TOLEDO, OH (WTOL) - The federal Environmental Protection Agency reversed their decision approving the state of Ohio's recommendation to declare a portion of the western end of Lake Erie impaired.
The EPA said in a letter to Ohio officials the state's list of impaired water was incomplete and their assessment of the lake needed to be reevaluated.
"It allows now a door to be reopened where the US EPA has realized there are gaps in the information that was provided and Ohio EPA should learn quickly that it is critically important for use to have a designation of impaired status," said Lucas County Commissioner Tina Skeldon Wosniak.
This withdraw doesn't guarantee an impaired status from the Ohio EPA, but it does draw attention to what the U.S. EPA is calling an error in the submission.
"But the work isn't done," said Lucas County Commissioner Carol Contrada. "This is the first step in then turning to the state of Ohio and saying alright now it's time to embrace the requirements of the Clean Water Act and work within that set of requirements."
One requirement is every two years the state must evaluate the water quality of all waters within its jurisdiction. This includes and Lake Erie and the watershed that leads into the lake.
An impairment designation would put a lot of things in motion to help protect the open waters in Lake Erie but there will also need to be a lot of work in reducing the amount of runoff that ends up in the Maumee River which ends up in Lake Erie.

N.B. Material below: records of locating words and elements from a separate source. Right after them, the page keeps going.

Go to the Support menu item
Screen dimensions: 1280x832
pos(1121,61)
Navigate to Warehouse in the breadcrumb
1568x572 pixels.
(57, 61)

"In order to address the algal bloom we have to have all polluters at the table," Contrada said. "Which includes non-point source, agriculture in this region accounts for well over 80% of the phosphorus that's getting into Lake Erie and we have to have those people at the table in order to have real solutions."
The reversal comes after several Toledo-based environmental groups including Advocates for a Clean Lake Erie, sued the EPA urging the entire lake be classified as impaired.

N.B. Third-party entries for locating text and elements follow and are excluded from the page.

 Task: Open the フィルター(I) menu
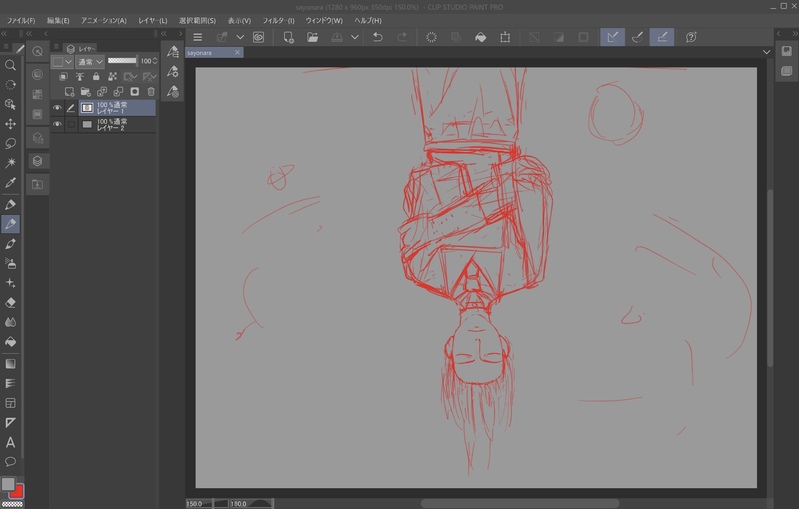(278, 20)
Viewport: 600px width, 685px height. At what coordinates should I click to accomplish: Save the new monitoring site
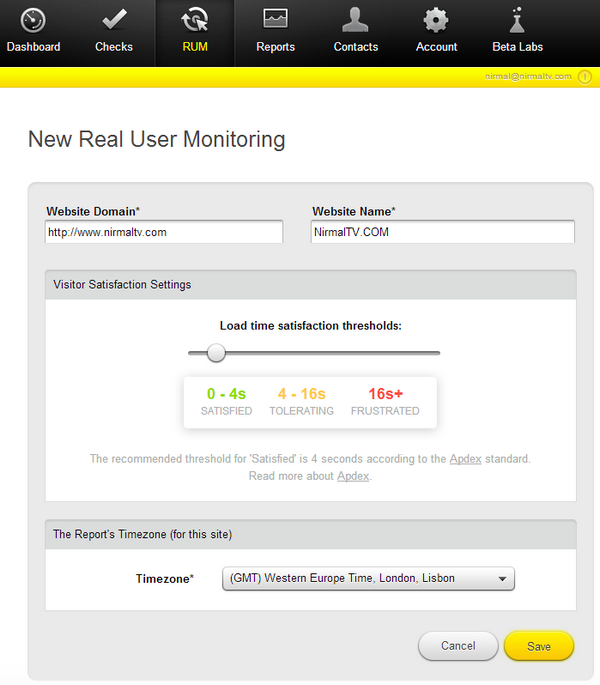pyautogui.click(x=538, y=646)
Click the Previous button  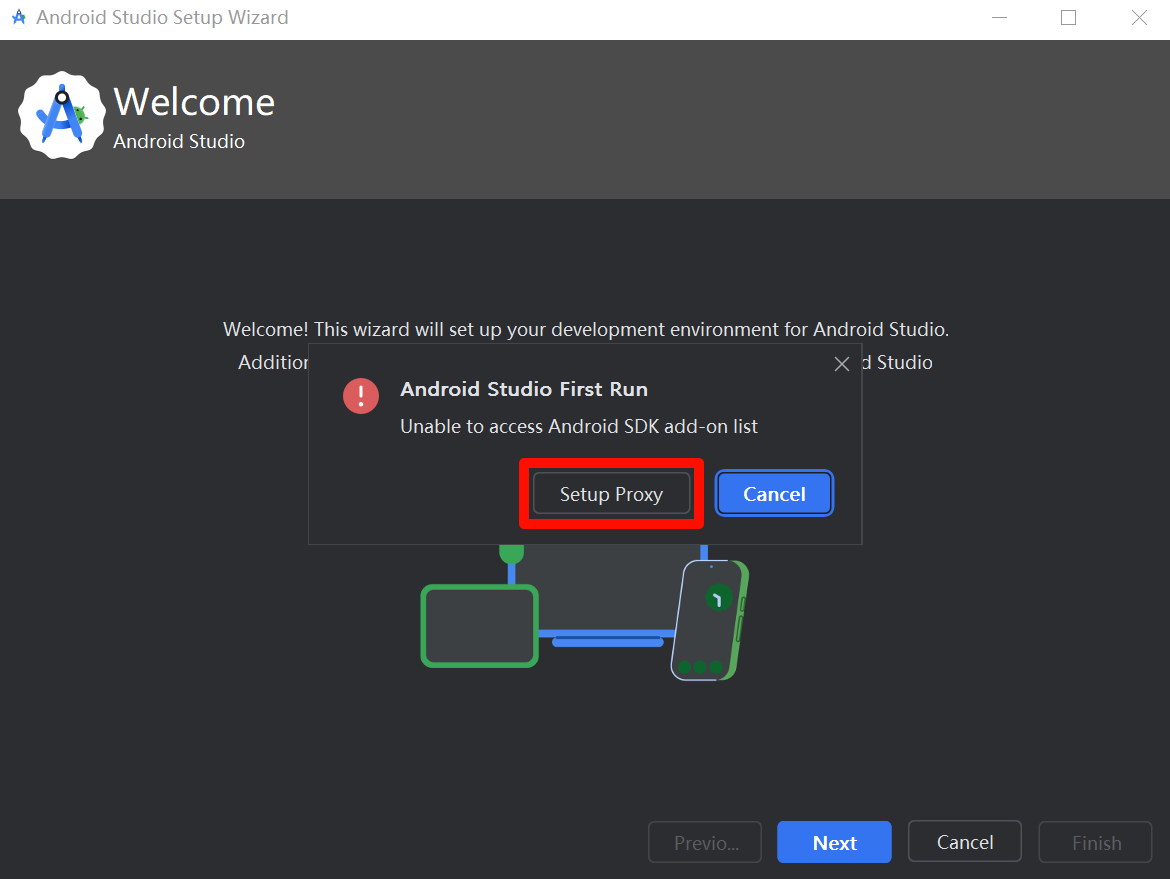tap(704, 842)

If the lake were to be declared impaired, the designation would allow further pollution regulations to prevent algae blooms.
The Lucas County Commissioners released a statement unanimously applauding the decision.

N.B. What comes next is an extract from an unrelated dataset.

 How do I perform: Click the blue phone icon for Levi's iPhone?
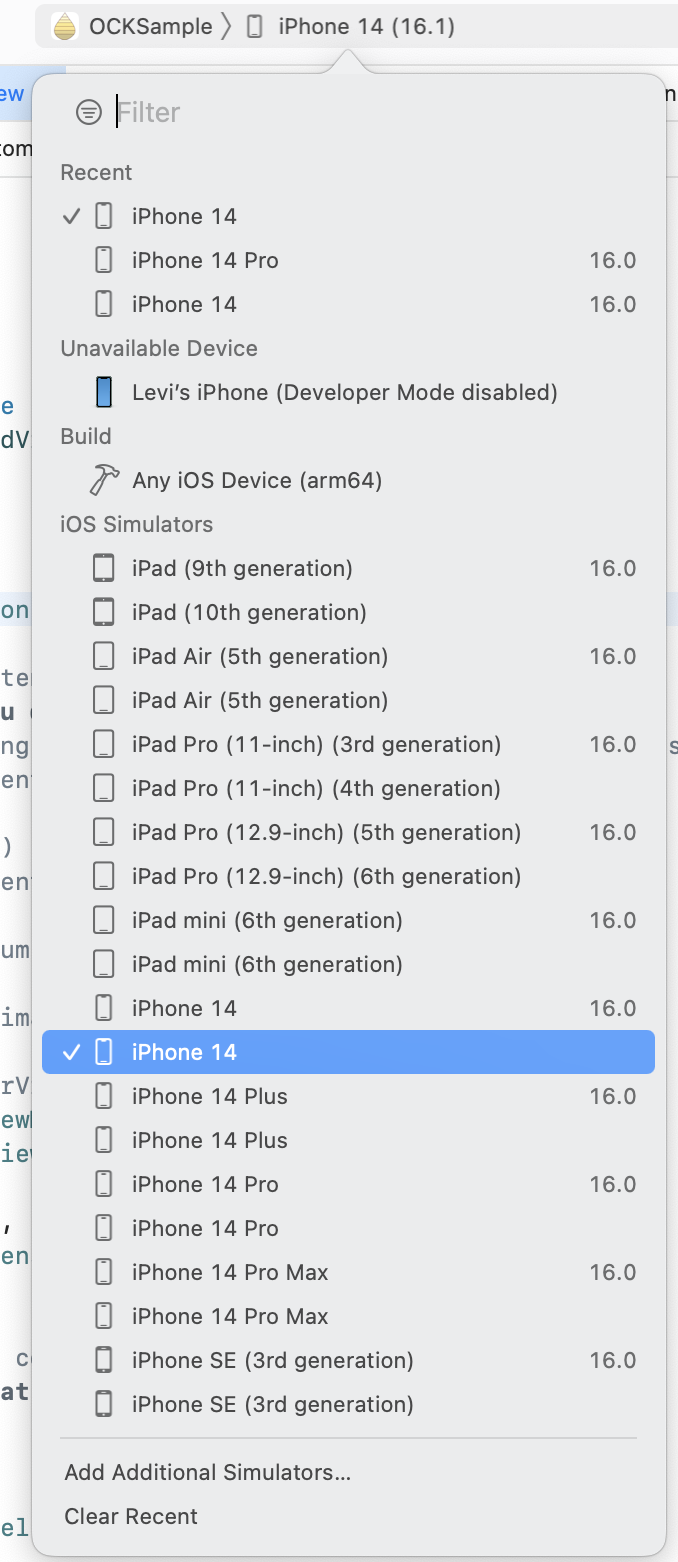104,392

"The health of Lake Erie continues to be a top priority of the Lucas County Commissioners," Skeldon Wozniak said. "We have a dynamic program to identify sources and amounts of nutrients flowing into Lake Erie. Our offer to partner with state and federal EPA officials to ensure that these sources are identified and mitigated is still on the table."
"The Ohio EPA has received Great Lakes Restoration Initiative funding since 2011 to monitor nutrient levels in the western basin," Commissioner Pete Gerken added. "Director Butler's defense that they don't have the data to make an impairment designation doesn't add up – and now the Trump Administration agrees."
U.S. Representative Marcy Kaptur also released a statement on the announcement:
One of the big things the EPA is looking for, the amount of phosphorous pollution from nutrient runoff that leads to the growth of harmful algal blooms.
The next step for the Ohio EPA is to gather and evaluate all data regarding nutrients in Lake Erie, including phosphorus pollution, and resubmit its findings to the EPA by April 9, 2018.